Вторая птица, не уступавшая по размерам первой, имела хотя и грозный, но вполне обычный вид. Это был исполинский орел, величественно укутавшийся в роскошное белое оперение, со спокойной уверенностью встречавший взгляд своего злобного врага.
— Благородный Кэрдакс,— с благоговением произнес жрец за спиной киммерийца,— и его извечный противник — падальщик Глор, который не гнушается и живой человечиной.
— Мне плевать на их имена! — резко бросил северянин.— Скажи лучше, кто они и чего от них ждать?

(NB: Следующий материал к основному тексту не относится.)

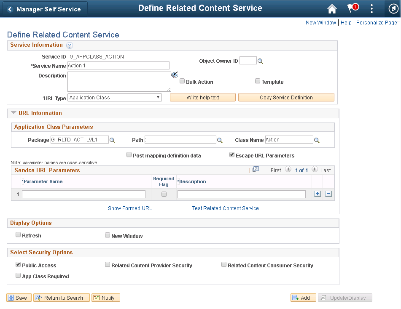Uncheck Escape URL Parameters
Screen dimensions: 401x309
click(232, 155)
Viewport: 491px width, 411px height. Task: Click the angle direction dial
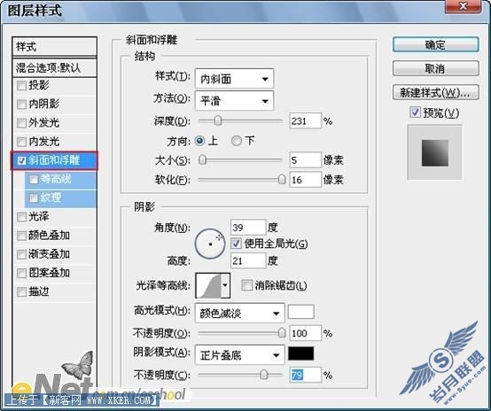tap(210, 244)
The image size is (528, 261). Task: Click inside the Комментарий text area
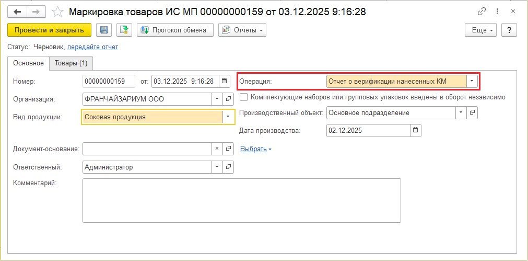[241, 200]
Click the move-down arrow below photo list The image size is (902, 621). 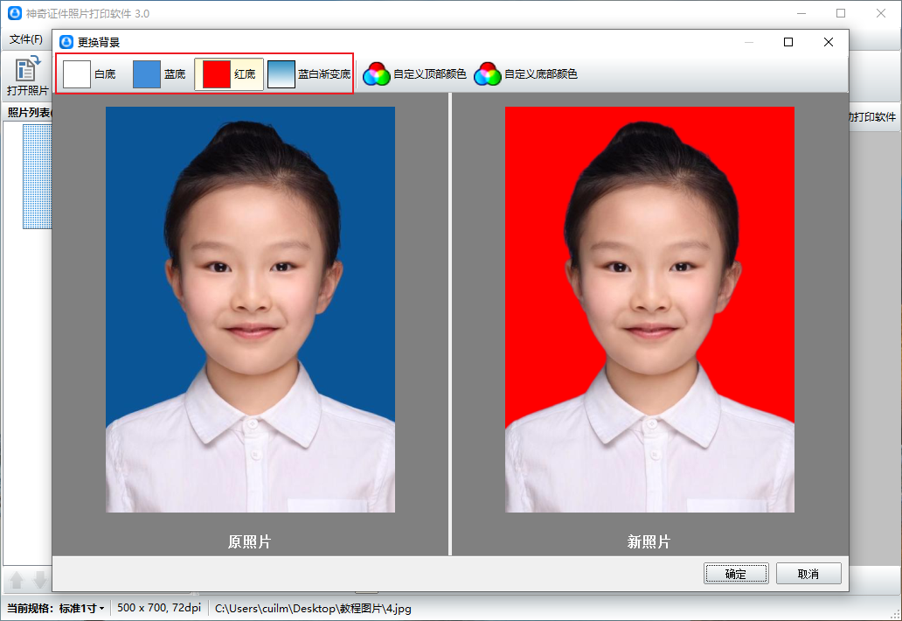39,581
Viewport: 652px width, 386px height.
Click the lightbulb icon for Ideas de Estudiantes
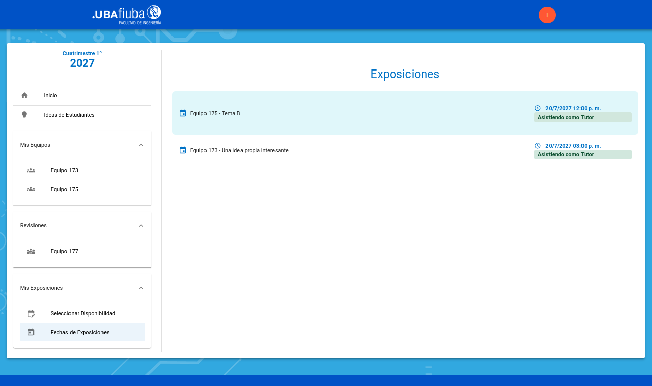click(24, 115)
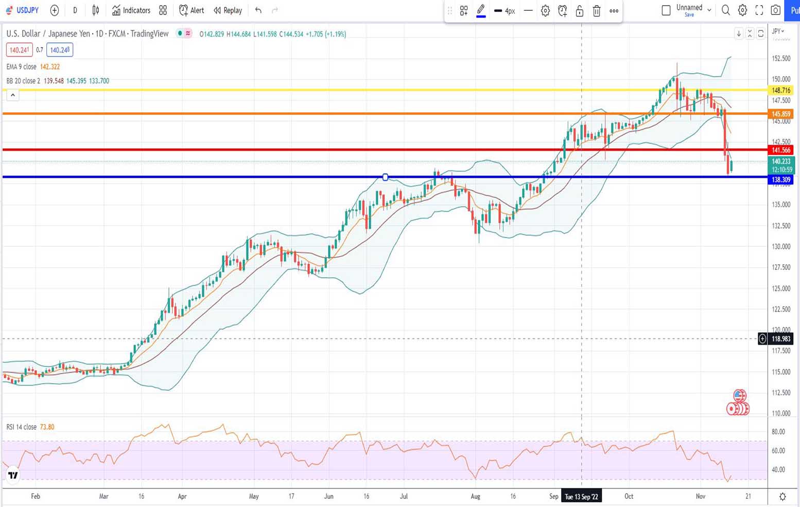Toggle the lock on the selected drawing

coord(580,11)
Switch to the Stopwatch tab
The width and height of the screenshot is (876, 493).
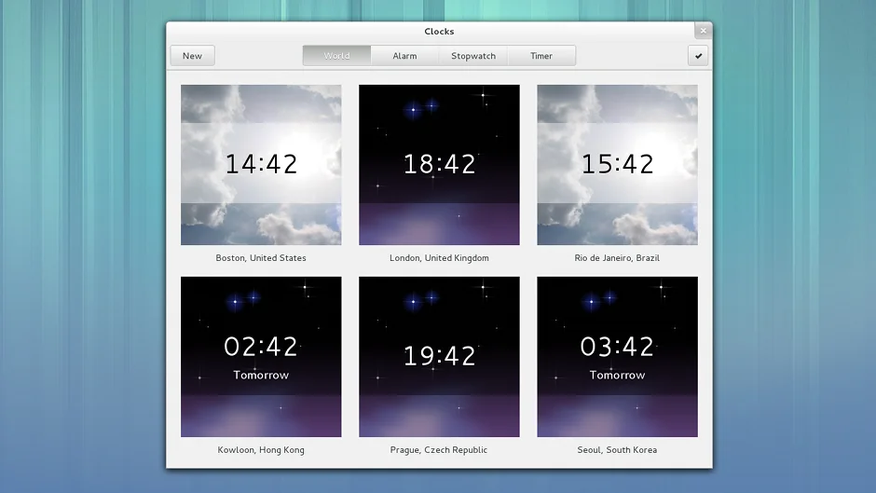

— Древние божества то ли атлантов, то ли их потомков,— ответил Мэгил,— олицетворяющие собой Жизнь и Смерть, Любовь и Ненависть, Свет и…
— Я понял тебя,— не очень-то учтиво оборвал друга киммериец.— Я спрашиваю, чего от них ждать?
— Праздный вопрос,— в тон ему ответил жрец.
— Я не об этом.— Обернувшись, киммериец досадливо поморщился.— Они живые, или могут ожить, или…
— Думаю, это статуи, каменные изваяния древних божеств, необходимые для обряда, чтобы ни силы Добра, ни силы Зла, ни древние, ни ныне существующие, не смогли вмешаться в него.